Genovese syndrome is more commonly called the “bystander effect” (NEJM 2013; 368: 8-9).

“Genovese syndrome” was coined after the brutal stabbing of Catherine Genovese in Queens, NY on March 13, 1964.  What was astonishing was that ~38 people either observed the attacks or heard the victim’s pleas for help and did nothing.  This prompted a large amount of psychological research.  The central factor identified as the reason for the bystander effect was the diffusion of responsibility.

Awareness of the bystander effect is increasingly important in medicine where large teams often are involved in the care of complex patients.  Sometimes it is difficult even to answer “Who is my doctor?”

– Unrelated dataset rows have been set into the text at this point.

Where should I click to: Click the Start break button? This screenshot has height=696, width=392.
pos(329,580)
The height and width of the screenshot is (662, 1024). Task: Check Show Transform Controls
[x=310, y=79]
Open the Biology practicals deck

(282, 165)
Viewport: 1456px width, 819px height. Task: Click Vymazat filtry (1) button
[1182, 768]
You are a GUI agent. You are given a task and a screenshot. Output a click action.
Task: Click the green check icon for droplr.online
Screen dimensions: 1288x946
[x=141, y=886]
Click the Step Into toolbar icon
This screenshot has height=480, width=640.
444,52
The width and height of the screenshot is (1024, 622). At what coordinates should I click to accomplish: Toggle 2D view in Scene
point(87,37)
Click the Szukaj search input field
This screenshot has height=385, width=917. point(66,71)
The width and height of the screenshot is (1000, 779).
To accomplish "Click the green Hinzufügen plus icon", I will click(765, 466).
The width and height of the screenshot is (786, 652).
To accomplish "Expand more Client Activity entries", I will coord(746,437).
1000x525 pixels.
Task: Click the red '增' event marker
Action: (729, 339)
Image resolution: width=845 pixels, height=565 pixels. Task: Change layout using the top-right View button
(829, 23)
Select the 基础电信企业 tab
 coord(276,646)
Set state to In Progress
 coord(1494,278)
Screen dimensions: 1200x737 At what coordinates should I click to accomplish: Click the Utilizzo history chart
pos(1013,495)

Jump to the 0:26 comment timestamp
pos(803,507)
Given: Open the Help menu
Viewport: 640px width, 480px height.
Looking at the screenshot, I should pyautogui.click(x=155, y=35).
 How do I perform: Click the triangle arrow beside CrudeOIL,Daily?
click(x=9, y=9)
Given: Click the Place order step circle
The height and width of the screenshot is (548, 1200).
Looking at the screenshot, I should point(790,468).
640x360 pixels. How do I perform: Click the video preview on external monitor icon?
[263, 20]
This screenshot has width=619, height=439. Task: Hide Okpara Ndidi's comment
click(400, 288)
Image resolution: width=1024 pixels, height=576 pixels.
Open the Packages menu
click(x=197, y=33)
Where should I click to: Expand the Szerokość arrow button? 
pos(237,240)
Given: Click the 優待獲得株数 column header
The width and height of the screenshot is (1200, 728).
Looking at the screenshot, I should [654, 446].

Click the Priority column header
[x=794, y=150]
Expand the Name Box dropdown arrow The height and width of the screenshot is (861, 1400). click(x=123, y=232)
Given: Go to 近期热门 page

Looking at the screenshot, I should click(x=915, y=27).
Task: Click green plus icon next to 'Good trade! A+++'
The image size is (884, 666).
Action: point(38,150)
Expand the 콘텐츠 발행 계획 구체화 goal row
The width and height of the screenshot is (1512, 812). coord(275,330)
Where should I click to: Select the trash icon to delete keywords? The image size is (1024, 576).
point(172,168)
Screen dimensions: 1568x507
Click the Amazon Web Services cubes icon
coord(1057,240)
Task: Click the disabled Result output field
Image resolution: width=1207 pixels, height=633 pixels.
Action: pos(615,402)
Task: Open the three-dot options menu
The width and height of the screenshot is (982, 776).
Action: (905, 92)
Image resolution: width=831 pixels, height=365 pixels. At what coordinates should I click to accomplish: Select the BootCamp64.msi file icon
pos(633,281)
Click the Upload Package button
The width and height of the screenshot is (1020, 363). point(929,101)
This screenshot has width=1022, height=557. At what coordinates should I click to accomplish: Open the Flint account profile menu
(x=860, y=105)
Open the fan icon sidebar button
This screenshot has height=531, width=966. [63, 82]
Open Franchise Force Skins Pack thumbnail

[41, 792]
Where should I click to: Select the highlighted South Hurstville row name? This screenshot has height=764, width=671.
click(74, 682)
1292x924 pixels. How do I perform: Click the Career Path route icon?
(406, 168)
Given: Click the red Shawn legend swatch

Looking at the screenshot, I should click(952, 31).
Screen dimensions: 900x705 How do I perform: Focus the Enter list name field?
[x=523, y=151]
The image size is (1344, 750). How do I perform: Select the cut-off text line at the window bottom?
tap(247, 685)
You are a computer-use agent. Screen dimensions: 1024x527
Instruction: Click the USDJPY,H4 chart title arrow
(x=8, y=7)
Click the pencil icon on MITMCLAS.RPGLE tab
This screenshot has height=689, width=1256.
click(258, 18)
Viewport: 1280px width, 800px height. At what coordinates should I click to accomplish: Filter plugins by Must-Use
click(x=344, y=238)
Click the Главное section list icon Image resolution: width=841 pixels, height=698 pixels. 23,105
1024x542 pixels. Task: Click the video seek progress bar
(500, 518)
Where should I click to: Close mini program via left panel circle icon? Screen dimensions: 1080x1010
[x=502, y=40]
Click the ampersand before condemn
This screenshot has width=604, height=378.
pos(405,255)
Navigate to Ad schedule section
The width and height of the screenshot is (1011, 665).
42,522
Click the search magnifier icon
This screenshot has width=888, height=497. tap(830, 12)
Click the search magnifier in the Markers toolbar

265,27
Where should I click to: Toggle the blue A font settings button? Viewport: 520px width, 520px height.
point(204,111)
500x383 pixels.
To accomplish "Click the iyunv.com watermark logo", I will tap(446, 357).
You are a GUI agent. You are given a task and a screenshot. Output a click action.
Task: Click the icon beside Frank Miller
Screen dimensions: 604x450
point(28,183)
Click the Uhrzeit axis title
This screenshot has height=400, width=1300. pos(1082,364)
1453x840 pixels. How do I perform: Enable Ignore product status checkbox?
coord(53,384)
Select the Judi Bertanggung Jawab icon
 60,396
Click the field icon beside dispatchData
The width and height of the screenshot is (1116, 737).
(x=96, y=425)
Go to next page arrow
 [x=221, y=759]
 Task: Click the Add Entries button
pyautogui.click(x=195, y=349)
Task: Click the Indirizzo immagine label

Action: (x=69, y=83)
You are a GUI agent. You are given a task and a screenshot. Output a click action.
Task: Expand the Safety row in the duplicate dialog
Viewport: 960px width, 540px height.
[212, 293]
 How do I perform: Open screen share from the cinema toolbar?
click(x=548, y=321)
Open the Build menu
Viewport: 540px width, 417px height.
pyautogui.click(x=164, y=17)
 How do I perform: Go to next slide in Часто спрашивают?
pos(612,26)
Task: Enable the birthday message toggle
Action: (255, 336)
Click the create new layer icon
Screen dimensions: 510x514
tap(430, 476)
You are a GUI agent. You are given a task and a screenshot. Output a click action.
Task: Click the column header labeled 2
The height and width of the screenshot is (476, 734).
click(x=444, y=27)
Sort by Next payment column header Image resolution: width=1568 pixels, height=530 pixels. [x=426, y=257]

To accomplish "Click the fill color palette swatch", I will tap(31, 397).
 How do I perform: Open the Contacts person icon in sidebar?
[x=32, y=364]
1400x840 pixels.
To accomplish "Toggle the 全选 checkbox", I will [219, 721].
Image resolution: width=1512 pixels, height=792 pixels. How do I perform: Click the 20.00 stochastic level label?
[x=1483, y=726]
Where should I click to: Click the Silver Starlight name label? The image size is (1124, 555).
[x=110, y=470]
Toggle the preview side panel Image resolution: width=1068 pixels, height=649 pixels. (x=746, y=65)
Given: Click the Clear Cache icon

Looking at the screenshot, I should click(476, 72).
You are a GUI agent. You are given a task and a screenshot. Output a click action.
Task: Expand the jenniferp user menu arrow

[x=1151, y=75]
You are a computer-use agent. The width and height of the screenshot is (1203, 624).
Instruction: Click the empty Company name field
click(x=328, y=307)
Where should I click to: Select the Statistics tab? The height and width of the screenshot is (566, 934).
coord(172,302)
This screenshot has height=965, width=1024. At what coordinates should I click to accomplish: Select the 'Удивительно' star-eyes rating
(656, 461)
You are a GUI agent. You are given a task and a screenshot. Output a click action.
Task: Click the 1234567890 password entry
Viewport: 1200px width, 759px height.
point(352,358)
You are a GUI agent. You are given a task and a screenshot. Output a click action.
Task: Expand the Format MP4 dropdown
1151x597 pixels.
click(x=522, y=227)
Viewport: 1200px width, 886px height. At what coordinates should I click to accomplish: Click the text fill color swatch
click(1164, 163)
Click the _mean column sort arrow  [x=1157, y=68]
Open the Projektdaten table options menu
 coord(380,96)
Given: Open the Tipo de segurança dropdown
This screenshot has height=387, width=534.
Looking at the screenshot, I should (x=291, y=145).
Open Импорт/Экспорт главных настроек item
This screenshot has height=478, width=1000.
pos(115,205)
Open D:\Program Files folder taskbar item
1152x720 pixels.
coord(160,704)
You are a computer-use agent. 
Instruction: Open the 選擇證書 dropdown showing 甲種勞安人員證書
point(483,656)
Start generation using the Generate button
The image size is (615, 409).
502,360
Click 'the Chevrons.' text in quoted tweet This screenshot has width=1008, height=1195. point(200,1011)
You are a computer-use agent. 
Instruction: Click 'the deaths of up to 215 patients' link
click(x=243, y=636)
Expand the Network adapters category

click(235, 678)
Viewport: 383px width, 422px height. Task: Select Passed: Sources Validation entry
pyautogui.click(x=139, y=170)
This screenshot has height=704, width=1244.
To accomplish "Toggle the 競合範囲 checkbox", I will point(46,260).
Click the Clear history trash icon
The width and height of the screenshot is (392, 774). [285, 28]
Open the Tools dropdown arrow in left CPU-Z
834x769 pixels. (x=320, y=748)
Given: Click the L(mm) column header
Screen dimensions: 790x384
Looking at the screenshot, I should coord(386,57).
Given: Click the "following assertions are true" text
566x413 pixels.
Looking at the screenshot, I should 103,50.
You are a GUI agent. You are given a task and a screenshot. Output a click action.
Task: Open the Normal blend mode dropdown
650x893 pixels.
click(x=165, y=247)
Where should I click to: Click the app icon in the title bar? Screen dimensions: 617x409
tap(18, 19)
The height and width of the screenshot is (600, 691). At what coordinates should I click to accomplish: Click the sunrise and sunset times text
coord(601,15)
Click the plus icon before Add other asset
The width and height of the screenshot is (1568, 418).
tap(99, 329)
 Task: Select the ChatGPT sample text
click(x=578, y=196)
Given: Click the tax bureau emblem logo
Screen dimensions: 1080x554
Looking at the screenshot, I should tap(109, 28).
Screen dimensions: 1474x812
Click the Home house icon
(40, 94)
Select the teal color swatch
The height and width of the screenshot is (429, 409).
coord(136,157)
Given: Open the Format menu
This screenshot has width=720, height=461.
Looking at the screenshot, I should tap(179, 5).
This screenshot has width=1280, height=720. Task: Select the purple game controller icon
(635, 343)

When many doctors are involved in the care of a patient, it is easy for a passive approach to patient care to develop.  How can this be reversed?

  • Bystanders are far more likely to intervene when they are friends with one another.  Thus, encouraging collegial interactions is important.
  • Understanding that oral communication, even briefly, with the primary care team is crucial.  Written communication is useful for documentation, but important information should be relayed directly.
  • An initiative by the U.S. Agency for Healthcare Research and Quality, TeamSTEPPS (Team Strategies and Tools to Enhance Performance and Patient Safety) may be helpful in improving. team-based skills (TeamSTEPPS Home)

Related Links:

Critical drug shortages in U.S.

While the U.S. spends a lot of money on health care, there is little incentive to produce older drugs with small profit margins.  In addition to the financial aspects, there are many other factors involved including the following:  limited number of manufacturers, increased worldwide demand, aging production plants, shortages of materials, stockpiling, and regulatory demands. This is resulting in detrimental outcomes (NEJM 2012; 367: 2461-63).

A specific example is the shortage of mechlorethamine (nitrogen mustard).  Since the 1960s it has been part of a MOPP regimen for Hodgkin’s lymphoma.  For pediatric patients, a modification of this regimen, the Stanford V regimen, has had good success rates for Hodgkin’s lymphoma.

Due to the shortage of mechlorethamine, cyclophosphamide has been substituted into the regimen.  While this substitution was thought to be equally efficacious, a group of investigators from St. Jude/Univ Tennessee, Dana-Farber/Boston Children’s, and Lucile Packard Children’s/Stanford have found that this substitution has resulted in a much lower 2-year event-free survival: 75% with new regimen compared with 88% with previous regimen.  This is despite the fact that patients receiving the newer regimen did not have a more unfavorable treatment profile.

Patients who relapsed had salvage therapy with stem-cell transplantation.  The long-term outcome of the newer regimen group, nevertheless, appears substantially worsened.

This example is not isolated.  Other cancer-drug shortages have included cytarabine, daunorubicin, and methotrexate.  While some of these shortages have been resolved quickly, the frequency of these shortages as well as drugs used for multiple other diseases is alarming.  When physicians and pateints are faced with the prospect of receiving inferior care due to drug shortage, this is extremely “hard to swallow.”